The n-Category Café

I doubt there are many NOW, but when I was much younger, there were quite a few. Suggest you post this to Don Davis’ ALG-TOP
blog where such memories may persist.

I wrote:

But now, to my horror, I see that condition 3 merely says that $h(a,t) \in A$ for all $a \in A$. So, $h$ maps $A$ into itself at every time. This is much weaker than fixing all points of $A$ at every time.

Danny Stevenson sent me email saying:

Actually to my horror I noticed that I’ve accidentally made a typo in the definition of strong NDR pair: 3 should be

3. $h(a,t) = a$ for all $a\in A$ and $t\in I$.

Yay! That takes care of that problem. You can tell the tao is with me: when the theorem I want is not true, the definition must have been wrong.

So, if I can figure out how to build the homotopy $\ell$ from the homotopies $h$ and $k$, it’ll be quite likely that this will satisfy condition 5 — the condition that makes an NDR pair ‘strong’.

I know most of you don’t care about this thread. For those of you who’ve vaguely heard about model categories but never have heard about NDR pairs, maybe I should mention that the inclusion of a closed subspace $A$ in a space $X$ is a cofibration if and only if $(X,A)$ is an NDR pair.

Could there be a young generation of topologists who know about ‘cofibrations’ but have never even heard of ‘NDR pairs’? When I took homotopy theory with G. W. Whitehead, we learned all about NDR pairs… but not these annoying ‘strong’ NDR pairs.

Okay — I know I’m talking to myself, but I’ll keep on, just to prove to all of you that I actually spend a lot of time doing very boring stuff, and normally blog about it only when something interesting occurs. Danny need to settle this question to get a classifying space for a topological 2-group! That sounds interesting. But, it involves some tiresome work.

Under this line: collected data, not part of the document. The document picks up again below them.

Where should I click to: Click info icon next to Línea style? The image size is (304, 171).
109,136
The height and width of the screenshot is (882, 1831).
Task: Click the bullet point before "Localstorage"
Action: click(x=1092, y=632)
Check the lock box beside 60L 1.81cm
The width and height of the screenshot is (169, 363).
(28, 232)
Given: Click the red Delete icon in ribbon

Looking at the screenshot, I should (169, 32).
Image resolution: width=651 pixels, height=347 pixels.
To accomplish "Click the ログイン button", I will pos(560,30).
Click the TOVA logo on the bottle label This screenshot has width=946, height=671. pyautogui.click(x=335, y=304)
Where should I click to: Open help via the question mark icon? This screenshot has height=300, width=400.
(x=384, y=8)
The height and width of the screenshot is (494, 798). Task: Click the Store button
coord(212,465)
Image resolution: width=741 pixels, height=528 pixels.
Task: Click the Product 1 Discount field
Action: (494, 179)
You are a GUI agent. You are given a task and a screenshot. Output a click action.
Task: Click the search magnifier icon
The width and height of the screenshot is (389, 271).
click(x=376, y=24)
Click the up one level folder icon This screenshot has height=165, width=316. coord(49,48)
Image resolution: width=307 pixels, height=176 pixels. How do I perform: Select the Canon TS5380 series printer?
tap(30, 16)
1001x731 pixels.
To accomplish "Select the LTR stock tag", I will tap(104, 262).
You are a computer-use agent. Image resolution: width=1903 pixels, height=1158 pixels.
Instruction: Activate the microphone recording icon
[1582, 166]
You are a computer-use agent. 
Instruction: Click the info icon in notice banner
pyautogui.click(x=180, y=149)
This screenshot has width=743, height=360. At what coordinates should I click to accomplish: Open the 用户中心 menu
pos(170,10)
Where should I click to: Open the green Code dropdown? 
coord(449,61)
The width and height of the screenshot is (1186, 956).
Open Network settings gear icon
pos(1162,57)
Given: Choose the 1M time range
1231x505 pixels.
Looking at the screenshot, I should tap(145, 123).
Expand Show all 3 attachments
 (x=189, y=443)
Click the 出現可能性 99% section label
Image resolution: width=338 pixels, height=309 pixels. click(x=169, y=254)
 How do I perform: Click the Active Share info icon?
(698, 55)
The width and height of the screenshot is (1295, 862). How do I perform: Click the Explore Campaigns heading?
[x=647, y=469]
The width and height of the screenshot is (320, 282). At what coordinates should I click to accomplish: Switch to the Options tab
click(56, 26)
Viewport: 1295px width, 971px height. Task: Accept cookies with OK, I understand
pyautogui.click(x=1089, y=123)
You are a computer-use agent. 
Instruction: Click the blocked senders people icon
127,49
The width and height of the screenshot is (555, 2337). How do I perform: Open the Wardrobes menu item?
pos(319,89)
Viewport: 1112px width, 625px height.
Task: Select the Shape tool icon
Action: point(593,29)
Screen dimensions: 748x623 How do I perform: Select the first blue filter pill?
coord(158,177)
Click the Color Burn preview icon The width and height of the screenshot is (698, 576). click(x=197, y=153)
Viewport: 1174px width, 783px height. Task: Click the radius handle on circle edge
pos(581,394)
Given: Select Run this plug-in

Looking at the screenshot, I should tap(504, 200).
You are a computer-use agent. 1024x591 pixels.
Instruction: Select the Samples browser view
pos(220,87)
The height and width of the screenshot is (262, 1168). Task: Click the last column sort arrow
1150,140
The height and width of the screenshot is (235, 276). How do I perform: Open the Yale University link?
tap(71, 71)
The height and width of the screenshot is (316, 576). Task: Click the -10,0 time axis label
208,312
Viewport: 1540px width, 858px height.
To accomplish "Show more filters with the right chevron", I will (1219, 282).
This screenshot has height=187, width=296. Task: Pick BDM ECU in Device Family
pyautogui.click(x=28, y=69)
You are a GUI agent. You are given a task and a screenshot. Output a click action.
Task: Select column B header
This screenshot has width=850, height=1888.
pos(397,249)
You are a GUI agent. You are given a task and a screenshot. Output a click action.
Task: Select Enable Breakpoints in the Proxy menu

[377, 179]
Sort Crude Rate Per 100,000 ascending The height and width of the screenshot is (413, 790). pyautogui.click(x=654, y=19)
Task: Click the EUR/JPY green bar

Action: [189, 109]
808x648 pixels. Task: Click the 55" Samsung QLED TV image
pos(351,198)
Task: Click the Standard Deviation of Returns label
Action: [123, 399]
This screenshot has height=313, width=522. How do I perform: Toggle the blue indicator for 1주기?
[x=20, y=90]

We were trying to see how two NDR pairs $(X,A)$ and $(A,B)$ give an NDR pair $(X,B)$, so we could see why two strong NDR pairs give a strong NDR pair.

So, suppose $(X,A)$ is a strong NDR pair with function $u: X \to [0,1]$ vanishing on $A$ and $h: X \times [0,1] \to X$ a homotopy squashing the neighborhood $U = \{x \in X: u(x) \lt 1\}$ down to $A$.

And suppose $(A,B)$ is a strong NDR pair with function $v: A \to [0,1]$ vanishing on $B$ and $k: B \times [0,1] \to B$ a homotopy squashing the neighborhood $V = \{a \in A: v(a) \lt 1\}$ down to $B$.

Then we want to show $(X,B)$ is a strong NDR pair with function $w: X \to [0,1]$ vanishing on $B$ and $\ell: X \times [0,1] \to X$ a homotopy squashing the neighborhood $W = \{x \in X: w(x) \lt 1\}$ down to $A$.

And, Danny has by now told me what seems like a more promising way to get the function $w$. He wrote:

I also had a candidate function $w$:

$w(x) = 1$ if $u(x) = 1$ and $w(x) = max{u(x), v(h(x,1))}$ if $u(x) \lt 1$

I think this is continuous, and I think also that $w^{-1}(0) = B$, and $W = V$.

Let’s see if I understand this. I just need to think out loud.

Proof that $w$ is well-defined

If $u(x) = 1$, $x$ is outside of the open set $U$ which our homotopy $h$ squashes down to $A$. Otherwise $x$ is inside $U$, so $h(x,1) \in A$ and $v(h(x,1))$ is well-defined. So, the formula for $w$ makes sense.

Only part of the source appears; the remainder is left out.